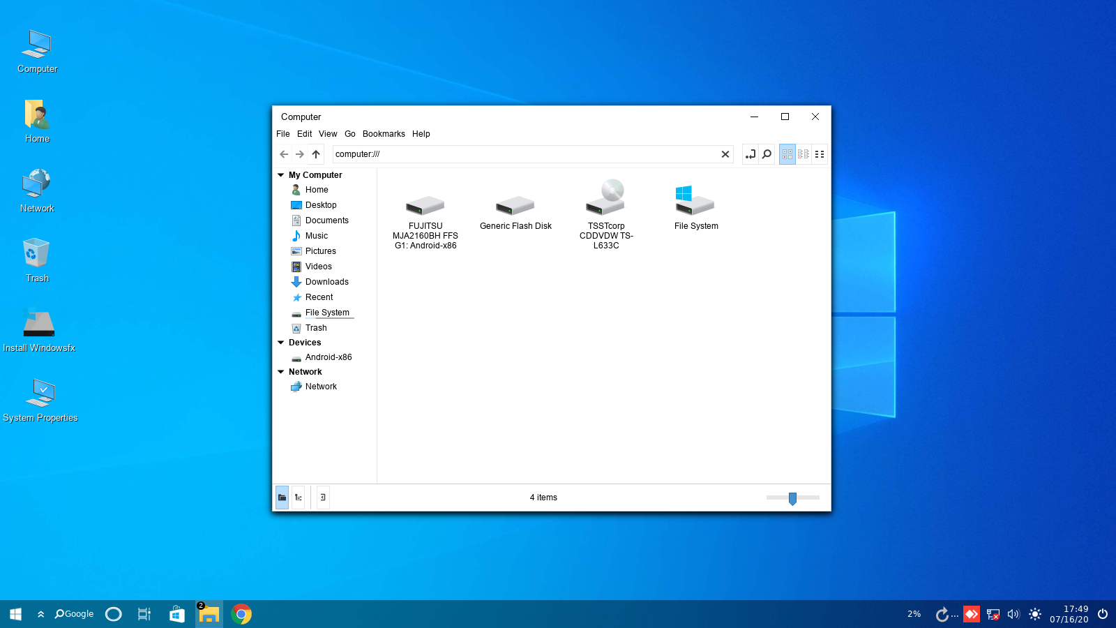Launch Google Chrome from the taskbar
1116x628 pixels.
tap(241, 614)
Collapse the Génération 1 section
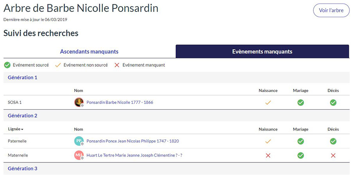The image size is (352, 175). click(x=23, y=78)
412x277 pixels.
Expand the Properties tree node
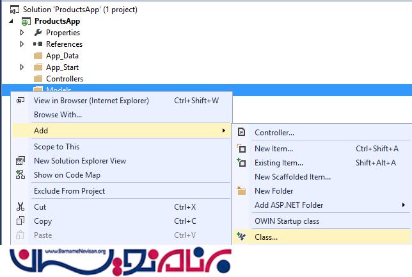coord(22,33)
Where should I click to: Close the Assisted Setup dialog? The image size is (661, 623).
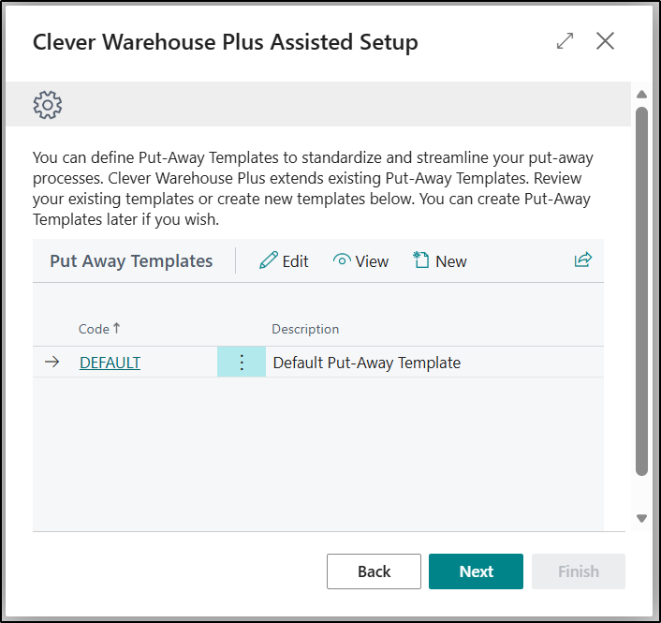pos(606,41)
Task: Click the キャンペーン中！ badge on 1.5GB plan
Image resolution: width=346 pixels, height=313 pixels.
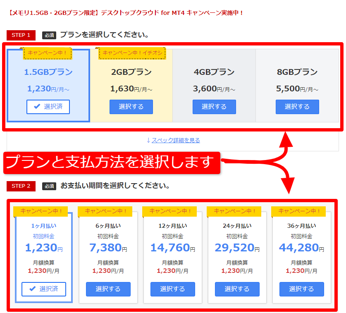Action: 48,53
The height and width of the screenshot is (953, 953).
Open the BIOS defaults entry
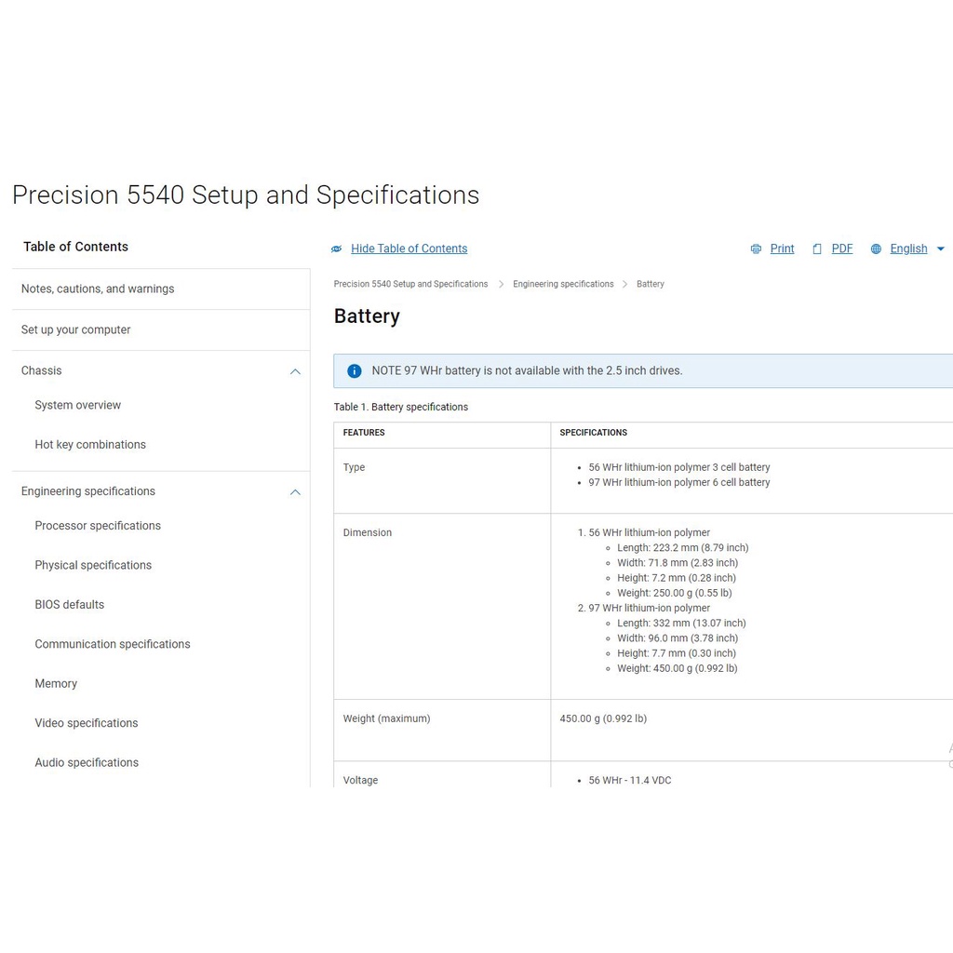[x=70, y=605]
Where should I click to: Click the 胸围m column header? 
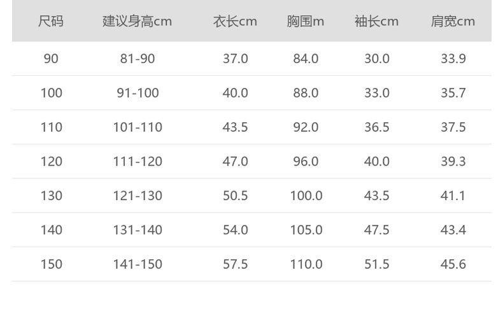(305, 21)
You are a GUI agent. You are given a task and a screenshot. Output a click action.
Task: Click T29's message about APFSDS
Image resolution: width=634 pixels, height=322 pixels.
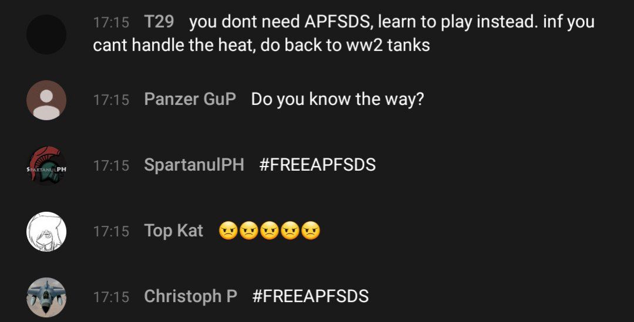343,33
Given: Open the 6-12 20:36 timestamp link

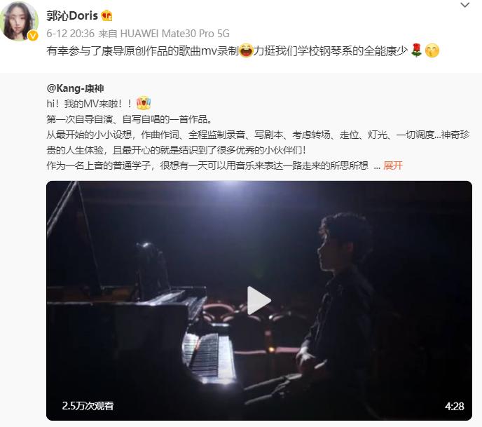Looking at the screenshot, I should point(70,33).
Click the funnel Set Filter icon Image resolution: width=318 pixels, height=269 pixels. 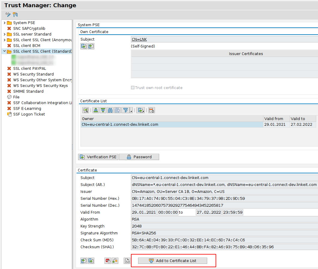click(x=126, y=110)
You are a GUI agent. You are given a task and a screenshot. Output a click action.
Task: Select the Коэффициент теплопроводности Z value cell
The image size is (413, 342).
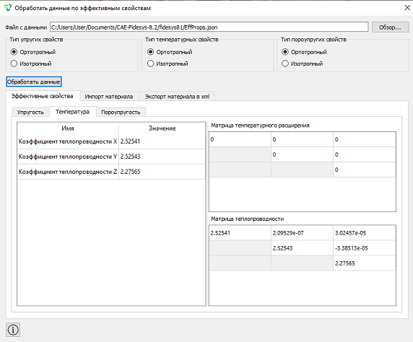(x=162, y=172)
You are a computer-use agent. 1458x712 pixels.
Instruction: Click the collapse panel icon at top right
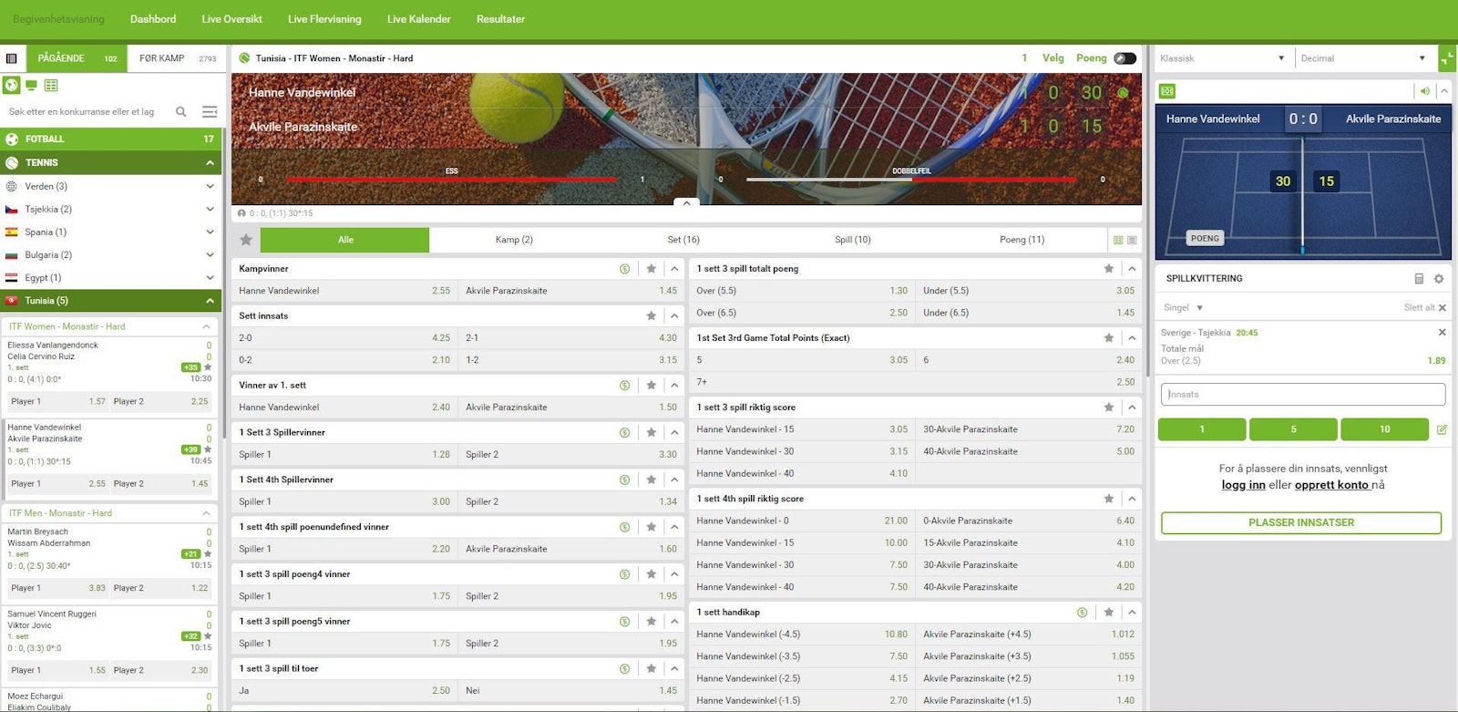point(1447,58)
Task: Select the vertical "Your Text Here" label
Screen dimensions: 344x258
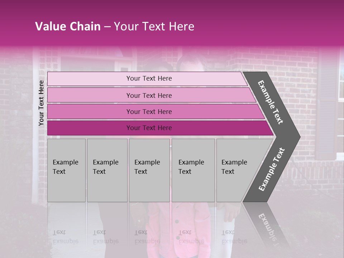Action: pyautogui.click(x=41, y=103)
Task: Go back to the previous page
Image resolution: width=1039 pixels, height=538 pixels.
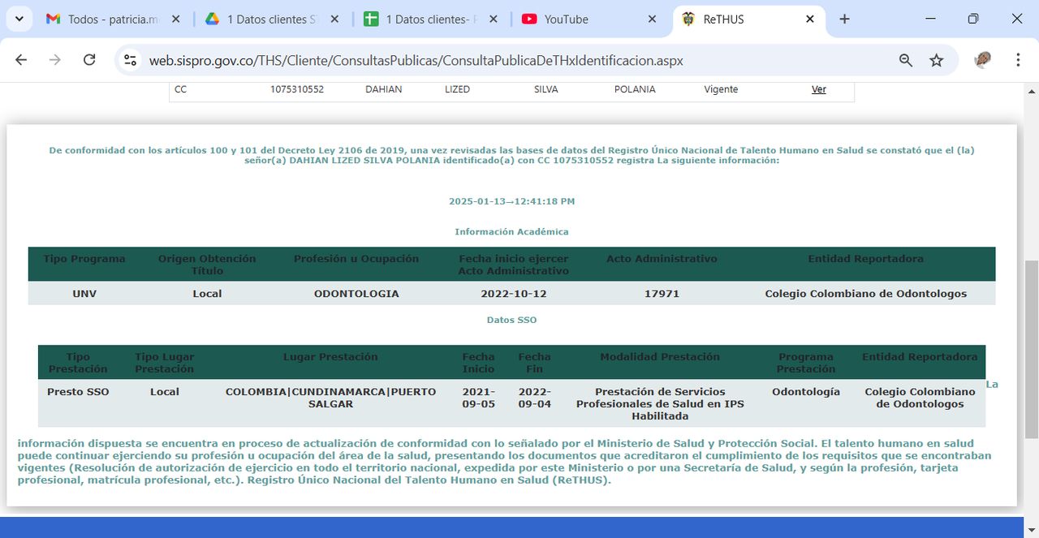Action: 21,60
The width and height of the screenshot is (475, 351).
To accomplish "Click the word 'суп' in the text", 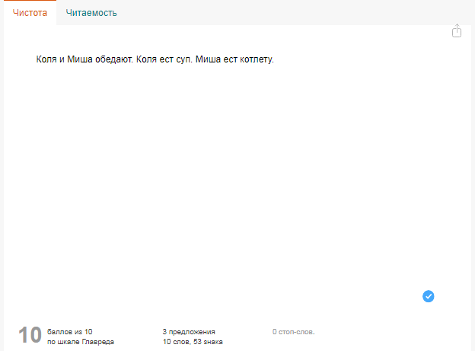I will [x=182, y=59].
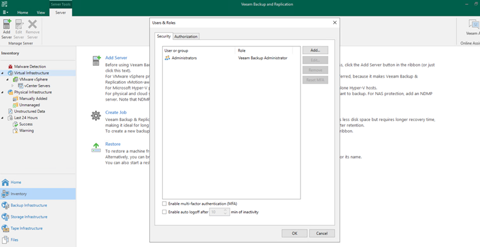
Task: Open the Backup Infrastructure view
Action: (28, 205)
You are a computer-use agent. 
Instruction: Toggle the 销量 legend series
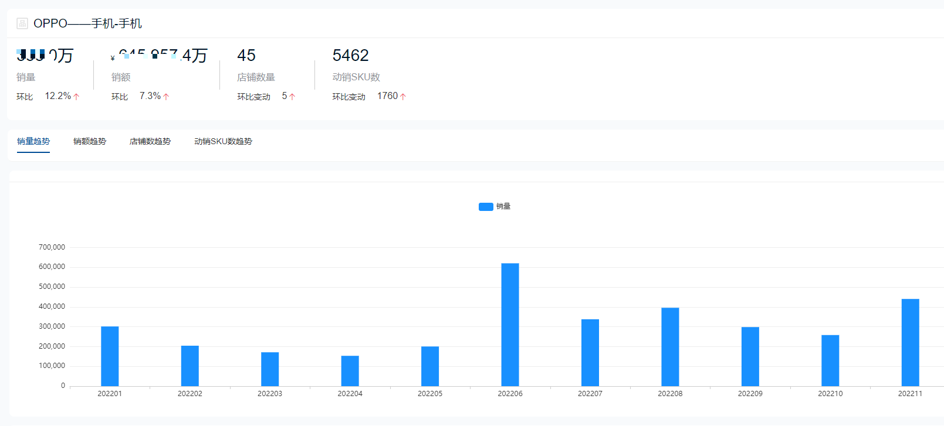pyautogui.click(x=494, y=206)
────────────────────────────────────────
What is expected ▸ Show every line of the data in which the word "computer" appears.

The completed task ▸
You are a computer-use agent. 1458x712 pixels.
You are a computer-use agent. 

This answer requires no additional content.